2. The portable light generating device of claim 1 wherein said light pipe has a constant inside diameter.
3. The portable light generating device of claim 1 wherein said first stationary lens has a first convex surface, located on the side of said first stationary lens that is closest to said light source, and a second convex surface, located on the side of said first stationary lens that is furthest from said light source, said convex surfaces each having a surface radius, wherein the surface radius of said first convex surface is less than the surface radius of said second convex surface.
4. The portable light generating device of claim 1 wherein said second stationary lens has a first convex surface and a second convex surface, wherein said second stationary lens' convex surfaces have surface radii that are greater than said first stationary lens' surface radii.
5. The portable light generating device of claim 4 wherein the surface radii of said second stationary lens' first and second convex surfaces are the same.
6. The portable light generating device of claim 1 wherein said movable lens has a first convex surface and a second convex surface, said movable lens' convex surfaces each having a surface radius, wherein the surface radii of said movable lens' convex surfaces are greater than the surface radii of said second stationary lens' convex surfaces.
7. The portable light generating device of claim 1 wherein said aperture defining component comprises a circular aperture.
8. The portable light generating device of claim 1 comprises a base member to which said light emitting element is secured.
9. The portable light generating device of claim 8 wherein said light emitting element generates heat and said base member dissipates the heat.
10. The portable light generating device of claim 1 wherein said stationary lenses each comprise a planar portion having a uniform edge thickness and a centrally located portion having double convex surfaces, said double convex surfaces concentrically aligned with one another and defining a center thickness.
11. The portable light generating device of claim 10 wherein the ratio of said center thickness to said edge thickness is three or less.
12. The portable light generating device of claim 1 wherein said light emitting element is a light emitting diode.
13. The portable light generating device of claim 12 wherein said light emitting diode generates a light pattern having an angle of directivity of 70 or less.
14. The portable light generating device of claim 1 wherein said electrical circuit comprises a switch.
15. The portable light generating device of claim 1 wherein the diameter of said first light pattern and the intensity of light in said first light pattern are inversely proportional to one another.
16. The portable light generating device of claim 1, wherein the second stationary lens focuses light from the light emitting diode onto a focal point and said movable lens can be sequentially positioned within said light pipe between said second stationary lens and the focal point, at the focal point, and between the focal point and the opening in said housing.
17. The portable light generating device of claim 1, wherein the ratio of said first diameter to said second diameter is at least 2.0:1.0 when the distance from the light generating device's opening and said surface is 1.5 m.
18. The portable light generating device of claim 17, wherein said ratio is at least 3.0:1.0.
Description
BACKGROUND OF THE INVENTION

This invention generally relates to portable light generating devices such as flashlights. More particularly, this invention relates to portable light generating devices that can be manually adjusted to provide in-focus patterns of light that have uniform light intensity throughout the illuminated area and a well defined edge where there is a crisp visual distinction between the illuminated area and the non-illuminated area.
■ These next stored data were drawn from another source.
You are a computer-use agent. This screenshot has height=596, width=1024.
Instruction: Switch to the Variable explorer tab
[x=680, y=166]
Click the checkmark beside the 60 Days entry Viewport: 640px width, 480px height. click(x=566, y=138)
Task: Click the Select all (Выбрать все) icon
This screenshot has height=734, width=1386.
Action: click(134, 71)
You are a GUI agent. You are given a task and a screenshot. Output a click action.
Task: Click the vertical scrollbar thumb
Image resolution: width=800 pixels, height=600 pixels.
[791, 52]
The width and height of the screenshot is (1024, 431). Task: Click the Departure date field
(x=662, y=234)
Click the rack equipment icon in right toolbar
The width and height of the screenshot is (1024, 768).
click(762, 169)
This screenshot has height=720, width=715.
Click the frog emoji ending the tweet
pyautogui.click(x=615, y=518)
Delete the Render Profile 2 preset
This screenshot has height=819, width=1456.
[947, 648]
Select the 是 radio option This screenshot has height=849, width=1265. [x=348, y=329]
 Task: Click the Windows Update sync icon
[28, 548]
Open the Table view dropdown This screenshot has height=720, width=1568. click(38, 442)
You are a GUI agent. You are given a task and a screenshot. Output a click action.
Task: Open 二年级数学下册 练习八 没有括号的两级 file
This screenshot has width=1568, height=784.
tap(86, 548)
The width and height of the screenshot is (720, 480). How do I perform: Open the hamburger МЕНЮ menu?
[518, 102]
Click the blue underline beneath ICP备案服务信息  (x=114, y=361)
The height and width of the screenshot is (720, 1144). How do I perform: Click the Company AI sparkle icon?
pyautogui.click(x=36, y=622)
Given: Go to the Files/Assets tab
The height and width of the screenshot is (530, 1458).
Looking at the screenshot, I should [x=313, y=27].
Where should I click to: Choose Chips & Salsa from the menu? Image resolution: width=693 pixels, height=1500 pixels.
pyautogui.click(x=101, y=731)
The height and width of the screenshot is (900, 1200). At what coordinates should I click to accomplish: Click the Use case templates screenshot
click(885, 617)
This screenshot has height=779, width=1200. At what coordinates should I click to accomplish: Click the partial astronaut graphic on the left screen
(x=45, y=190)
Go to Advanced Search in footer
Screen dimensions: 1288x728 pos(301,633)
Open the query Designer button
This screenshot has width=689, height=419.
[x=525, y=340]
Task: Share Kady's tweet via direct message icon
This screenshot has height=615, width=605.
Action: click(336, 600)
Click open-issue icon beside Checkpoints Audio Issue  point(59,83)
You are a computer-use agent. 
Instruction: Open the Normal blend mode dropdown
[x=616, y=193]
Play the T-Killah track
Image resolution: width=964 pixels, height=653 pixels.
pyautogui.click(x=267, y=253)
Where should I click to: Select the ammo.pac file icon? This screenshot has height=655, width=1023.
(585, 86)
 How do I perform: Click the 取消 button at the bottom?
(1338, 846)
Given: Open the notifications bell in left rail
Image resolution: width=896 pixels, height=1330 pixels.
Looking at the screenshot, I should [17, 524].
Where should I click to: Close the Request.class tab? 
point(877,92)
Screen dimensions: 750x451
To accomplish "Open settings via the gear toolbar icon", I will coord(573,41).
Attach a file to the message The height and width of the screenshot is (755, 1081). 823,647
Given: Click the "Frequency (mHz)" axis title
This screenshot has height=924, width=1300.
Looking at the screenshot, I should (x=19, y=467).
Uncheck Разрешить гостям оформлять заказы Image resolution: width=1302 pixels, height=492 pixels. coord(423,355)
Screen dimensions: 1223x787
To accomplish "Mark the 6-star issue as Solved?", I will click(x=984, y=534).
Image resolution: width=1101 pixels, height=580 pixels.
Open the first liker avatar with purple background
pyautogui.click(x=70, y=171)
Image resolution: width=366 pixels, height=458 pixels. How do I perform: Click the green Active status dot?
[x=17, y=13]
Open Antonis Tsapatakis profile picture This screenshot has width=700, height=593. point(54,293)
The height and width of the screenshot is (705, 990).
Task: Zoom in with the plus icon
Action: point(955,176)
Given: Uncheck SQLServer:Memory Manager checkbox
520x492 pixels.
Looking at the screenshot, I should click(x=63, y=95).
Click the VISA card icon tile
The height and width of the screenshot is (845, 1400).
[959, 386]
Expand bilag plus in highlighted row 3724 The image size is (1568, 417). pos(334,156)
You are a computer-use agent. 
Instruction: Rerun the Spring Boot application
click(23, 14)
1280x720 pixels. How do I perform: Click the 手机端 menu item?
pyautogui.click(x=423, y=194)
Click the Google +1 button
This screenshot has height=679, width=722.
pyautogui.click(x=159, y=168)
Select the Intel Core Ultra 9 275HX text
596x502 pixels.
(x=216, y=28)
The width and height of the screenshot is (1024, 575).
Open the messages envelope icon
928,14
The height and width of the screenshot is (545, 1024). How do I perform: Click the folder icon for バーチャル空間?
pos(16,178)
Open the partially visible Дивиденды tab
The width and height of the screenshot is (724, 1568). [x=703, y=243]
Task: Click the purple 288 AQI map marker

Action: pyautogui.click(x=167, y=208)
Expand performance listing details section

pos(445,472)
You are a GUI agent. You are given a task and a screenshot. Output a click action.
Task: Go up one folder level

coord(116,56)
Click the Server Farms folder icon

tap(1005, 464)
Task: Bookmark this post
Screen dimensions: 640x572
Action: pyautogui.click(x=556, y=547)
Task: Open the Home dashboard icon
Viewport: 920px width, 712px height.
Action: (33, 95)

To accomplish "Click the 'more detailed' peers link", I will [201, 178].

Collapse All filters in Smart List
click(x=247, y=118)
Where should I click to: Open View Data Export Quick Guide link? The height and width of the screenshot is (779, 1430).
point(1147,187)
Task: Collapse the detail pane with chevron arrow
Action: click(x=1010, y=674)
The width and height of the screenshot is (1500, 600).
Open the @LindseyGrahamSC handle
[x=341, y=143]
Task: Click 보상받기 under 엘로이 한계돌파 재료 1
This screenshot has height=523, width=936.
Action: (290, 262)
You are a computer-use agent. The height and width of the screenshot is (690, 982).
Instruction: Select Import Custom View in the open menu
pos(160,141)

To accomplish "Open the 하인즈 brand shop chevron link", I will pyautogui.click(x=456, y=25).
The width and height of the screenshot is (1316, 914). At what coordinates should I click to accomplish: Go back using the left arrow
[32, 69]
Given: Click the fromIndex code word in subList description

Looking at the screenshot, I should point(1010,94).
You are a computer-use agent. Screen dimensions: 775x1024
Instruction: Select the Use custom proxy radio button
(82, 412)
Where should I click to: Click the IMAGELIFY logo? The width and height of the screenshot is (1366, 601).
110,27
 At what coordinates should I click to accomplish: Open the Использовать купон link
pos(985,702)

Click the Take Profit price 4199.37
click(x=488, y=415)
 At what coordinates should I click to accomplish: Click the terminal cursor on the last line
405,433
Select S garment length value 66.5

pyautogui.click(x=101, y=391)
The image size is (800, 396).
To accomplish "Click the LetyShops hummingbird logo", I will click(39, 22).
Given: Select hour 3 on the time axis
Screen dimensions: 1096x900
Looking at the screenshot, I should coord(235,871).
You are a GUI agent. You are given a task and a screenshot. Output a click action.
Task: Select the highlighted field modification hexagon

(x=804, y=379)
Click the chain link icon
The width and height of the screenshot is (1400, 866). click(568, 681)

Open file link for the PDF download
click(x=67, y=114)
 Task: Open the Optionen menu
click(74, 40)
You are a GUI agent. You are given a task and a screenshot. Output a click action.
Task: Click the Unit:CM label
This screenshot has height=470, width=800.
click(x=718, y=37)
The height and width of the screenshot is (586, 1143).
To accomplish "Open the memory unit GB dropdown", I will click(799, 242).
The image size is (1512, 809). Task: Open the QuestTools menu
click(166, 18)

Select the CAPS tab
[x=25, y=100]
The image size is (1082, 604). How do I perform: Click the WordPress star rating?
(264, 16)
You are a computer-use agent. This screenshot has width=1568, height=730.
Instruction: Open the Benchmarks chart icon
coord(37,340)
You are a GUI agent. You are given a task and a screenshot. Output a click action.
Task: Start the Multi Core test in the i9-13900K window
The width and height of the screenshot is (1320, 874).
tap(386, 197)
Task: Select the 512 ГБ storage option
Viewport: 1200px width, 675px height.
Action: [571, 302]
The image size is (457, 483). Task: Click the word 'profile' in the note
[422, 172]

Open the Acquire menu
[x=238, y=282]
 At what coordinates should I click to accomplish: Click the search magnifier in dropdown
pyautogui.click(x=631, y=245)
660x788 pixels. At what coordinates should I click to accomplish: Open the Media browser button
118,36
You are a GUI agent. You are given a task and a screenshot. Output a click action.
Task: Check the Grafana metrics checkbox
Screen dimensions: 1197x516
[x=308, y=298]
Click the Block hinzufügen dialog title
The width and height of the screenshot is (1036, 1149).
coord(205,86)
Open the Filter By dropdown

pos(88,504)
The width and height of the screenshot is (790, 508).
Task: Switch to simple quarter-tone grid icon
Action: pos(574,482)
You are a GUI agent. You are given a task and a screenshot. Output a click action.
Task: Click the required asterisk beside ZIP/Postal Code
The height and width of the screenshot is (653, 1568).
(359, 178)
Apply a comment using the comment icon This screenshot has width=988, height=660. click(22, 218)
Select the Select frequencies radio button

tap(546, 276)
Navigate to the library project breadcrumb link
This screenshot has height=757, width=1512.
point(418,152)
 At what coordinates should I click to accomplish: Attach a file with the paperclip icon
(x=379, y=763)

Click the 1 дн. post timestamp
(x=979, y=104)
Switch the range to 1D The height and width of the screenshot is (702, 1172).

Portable lighting devices, such as flashlights and lanterns, are commercially available in a wide array of embodiments. Some embodiments, particularly lanterns, are designed to produce a broad pattern of light that will illuminate a large area. Other embodiments, such as tubularly shaped flashlights, are intended to produce a narrow pattern of light that brightly illuminates a small area that must be closely inspected. Some flashlights and lanterns include a mechanism that can be used to change the pattern of light from broad to narrow and from narrow to broad as needed and are commonly known as “focusable lights”. Many commercially available focusable lights incorporate an adjustable mechanism that fixes the position of the light bulb within the housing and relies upon movement of the reflector in relation to the light bulb in order to change the diameter of the pattern of light produced by the flashlight. Other focusable lights fix the position of the reflector within the body of the light and then move the light bulb relative to the reflector. Both of these embodiments produce inferior light patterns when adjusted because there is only one optimum location for a bulb relative to the reflector that will produce a pattern of light that is “in focus” thereby producing a well defined and uniform pattern of light at a specified distance from the light. As soon as the relative positioning of the bulb to the reflector is changed, such as when the light bulb is moved and the reflector remains stationary or the reflector is moved and the light bulb remains stationary, the light becomes out of focus and the light pattern becomes distorted. In particular, the perimeter of the light pattern becomes fuzzy or nonexistent. Furthermore, out of focus lights may produce dark spots within the light pattern that result in poor illumination of the object to be inspected.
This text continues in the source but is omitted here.